-1

Actually it should be quite simple. I have a pd series bar['Barcode'] where I want to get filter eans (barcodes with 12, 13 or 14 digits) from. Using Regex i'm appending to a new list within a loop. How do I at the same time delete the rows from the original series?

bar = pd.read_csv("barcode.csv", header=0, sep=';', engine='python')

ean = []
for i in bar['Barcode']:
    x = re.search("\d{12,14}", i)
    if(x):
        ean.append(x.group())
        #bar.drop(bar['Barcode']==x.string, inplace=True)
print(ean)

The problem comes with the line that I commented out. This is not the right way to do it, but I don't know how what else is possible.

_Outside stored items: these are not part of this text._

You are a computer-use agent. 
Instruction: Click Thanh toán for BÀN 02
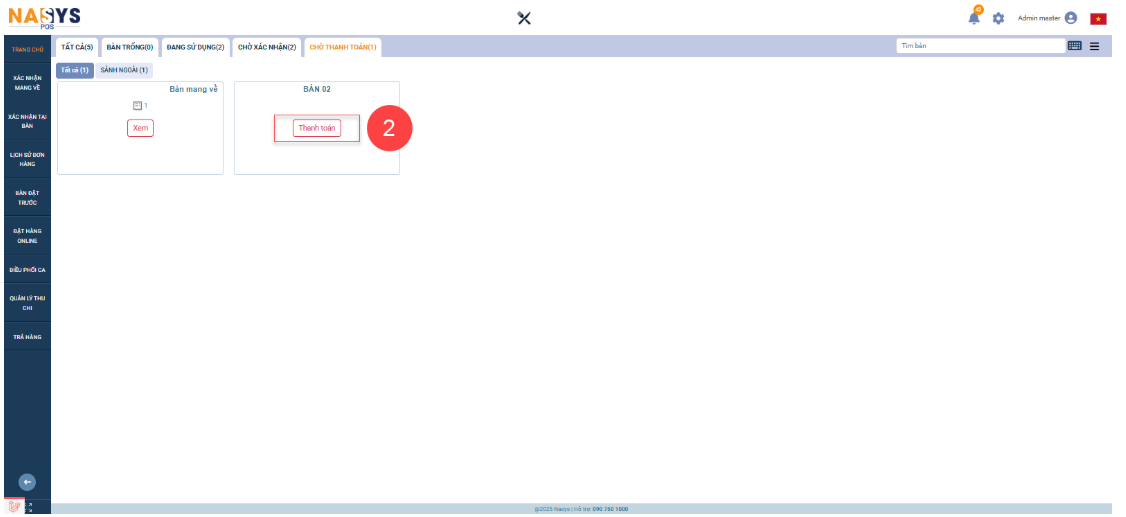316,128
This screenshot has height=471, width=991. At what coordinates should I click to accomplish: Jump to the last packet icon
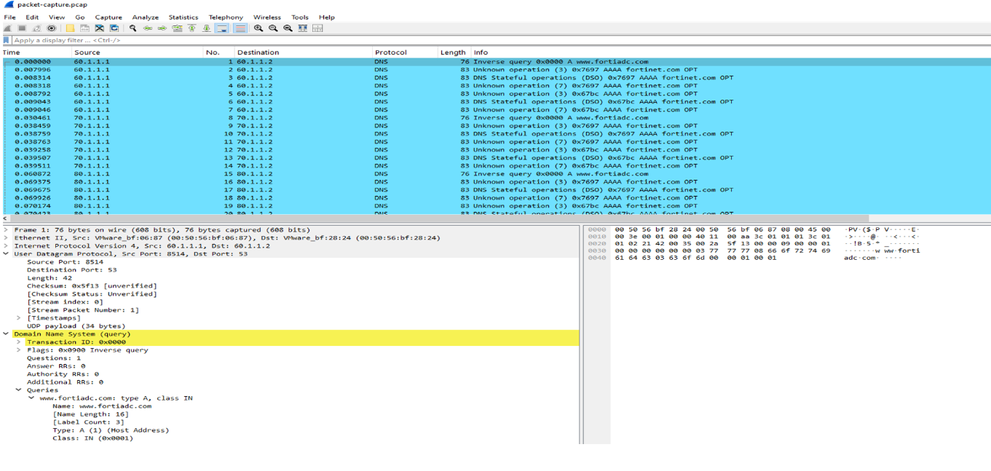(x=207, y=28)
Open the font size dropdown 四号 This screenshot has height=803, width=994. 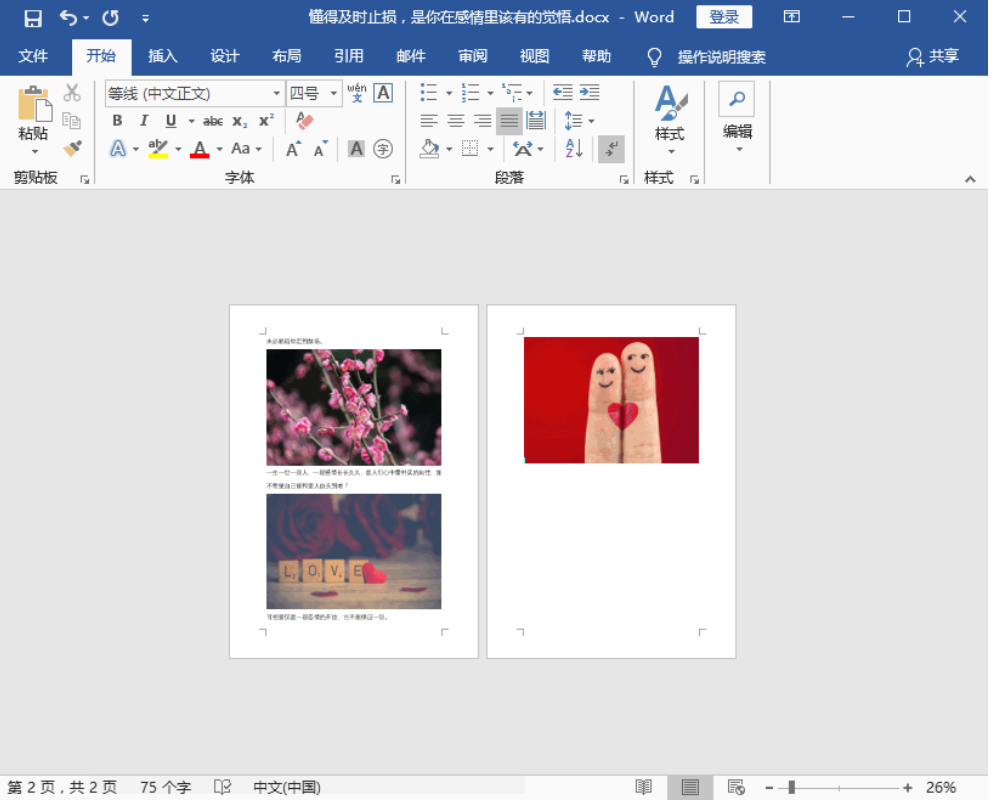334,94
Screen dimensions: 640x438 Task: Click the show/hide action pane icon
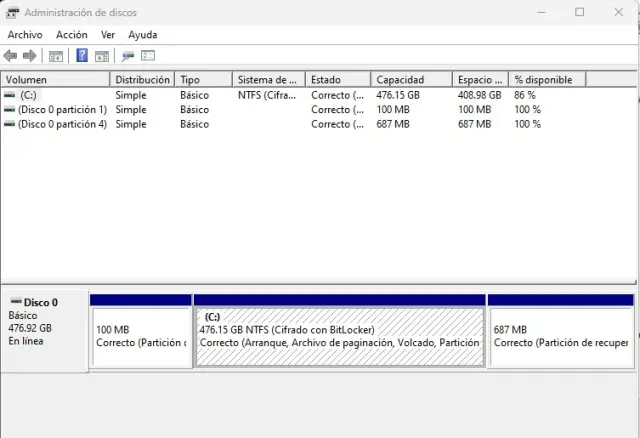click(102, 56)
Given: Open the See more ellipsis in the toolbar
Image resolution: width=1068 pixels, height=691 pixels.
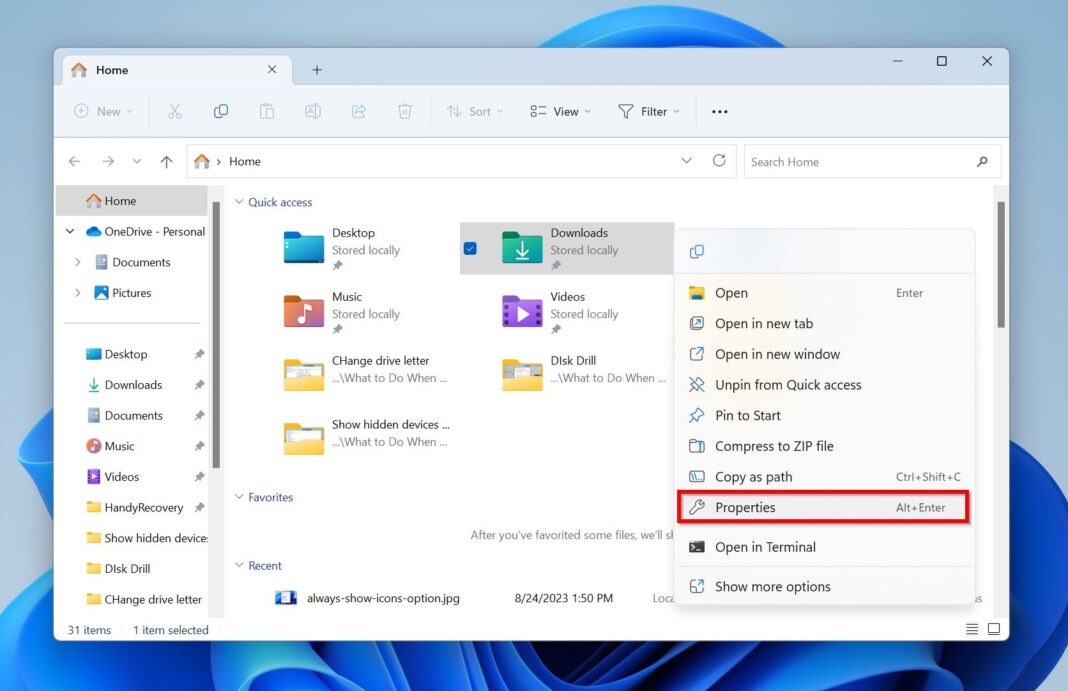Looking at the screenshot, I should (x=719, y=111).
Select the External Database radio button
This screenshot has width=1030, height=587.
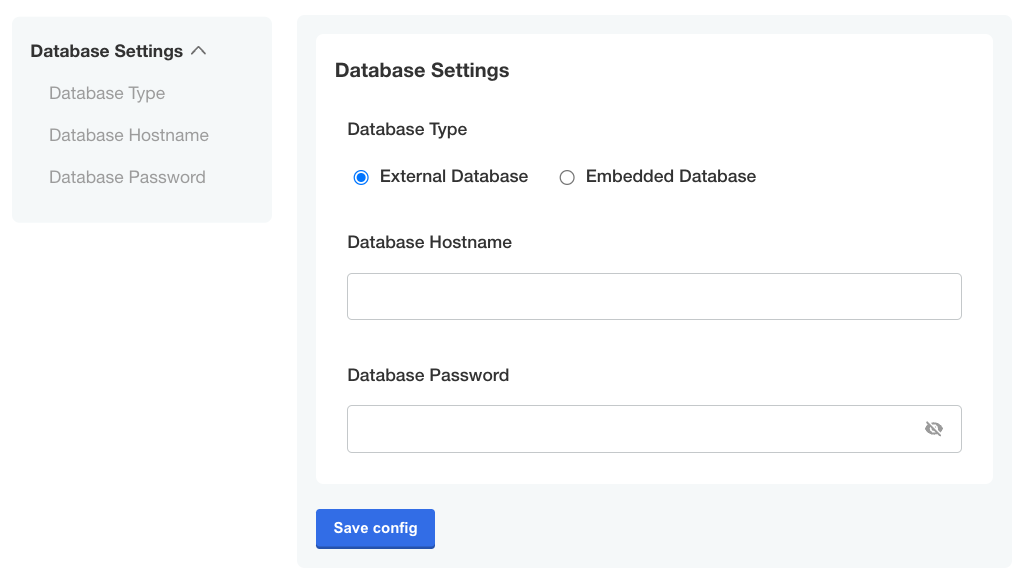tap(361, 176)
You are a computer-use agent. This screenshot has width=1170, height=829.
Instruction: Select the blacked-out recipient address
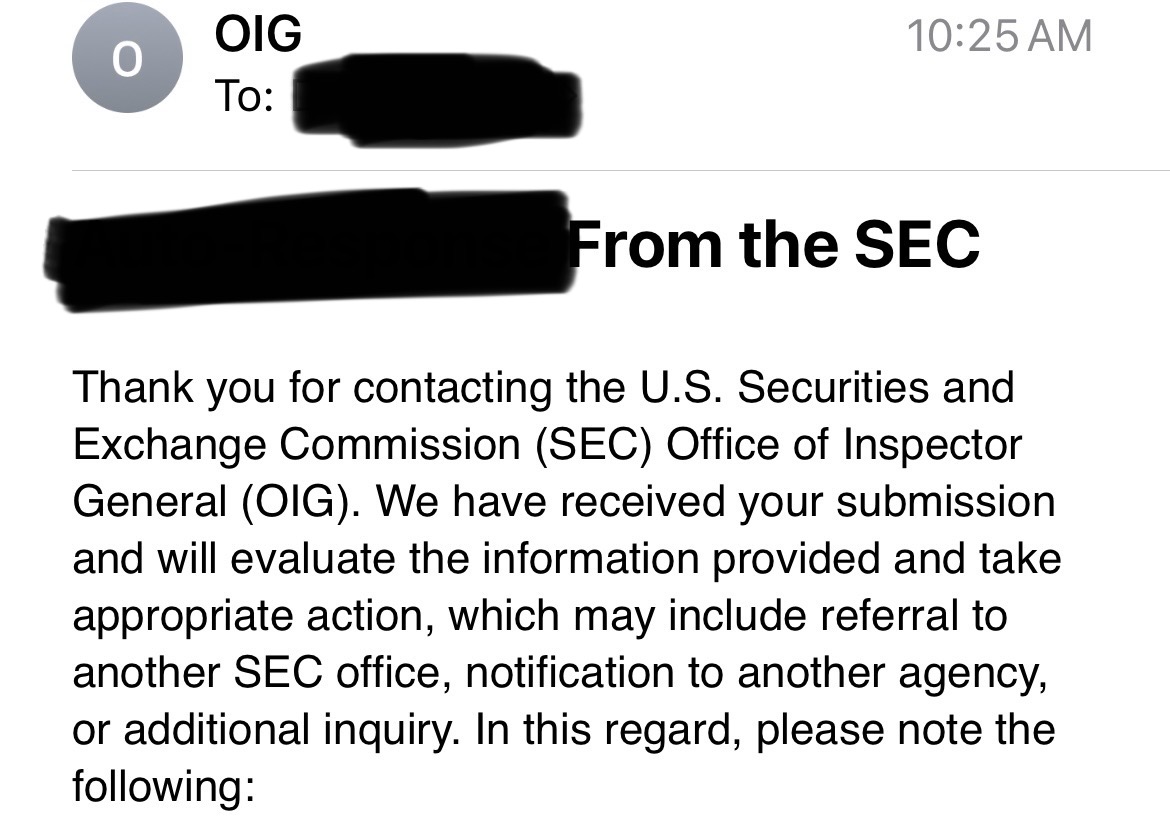pyautogui.click(x=435, y=100)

Could you help me delete the rows?

Thanks in advance!

SuperKogito
  • 2,998
  • 3
  • 16
  • 37
jlotte
  • 1
  • 2

1 Answers1

0

I'd just accumulate everything to a list and drop afterwards, mutating an object while you're iterating it is asking for trouble!

to start with, make it into a MWE:

import re
import pandas as pd

df = pd.DataFrame(
    [(i, '1' * i) for i in range(10, 17)],
    columns=['i', 'barcode']
)

which gives us a simple dataframe with two columns, we can then go the verbose route of defining a function to do the matching and applying this to the column:

def match(s):
    m = re.match(r'^\d{12,14}$', s)
    if m:
        return m.group()

df['match'] = df['barcode'].apply(match)

note I use a r at the beginning of the string to turn off escaping, and use ^ and $ to match beginning and end of strings.

you can then use this to filter the dataframe:

df[~df['match'].isnull()]

which gives us our three rows back that match.

if you want a one-liner and don't care about the matched string, you could do:

df[df['barcode'].apply(lambda s: re.match(r'^\d{12,14}$', s) is not None)]

but I'd say code like this is bordering on the unreadable

Sam Mason
  • 15,216
  • 1
  • 41
  • 60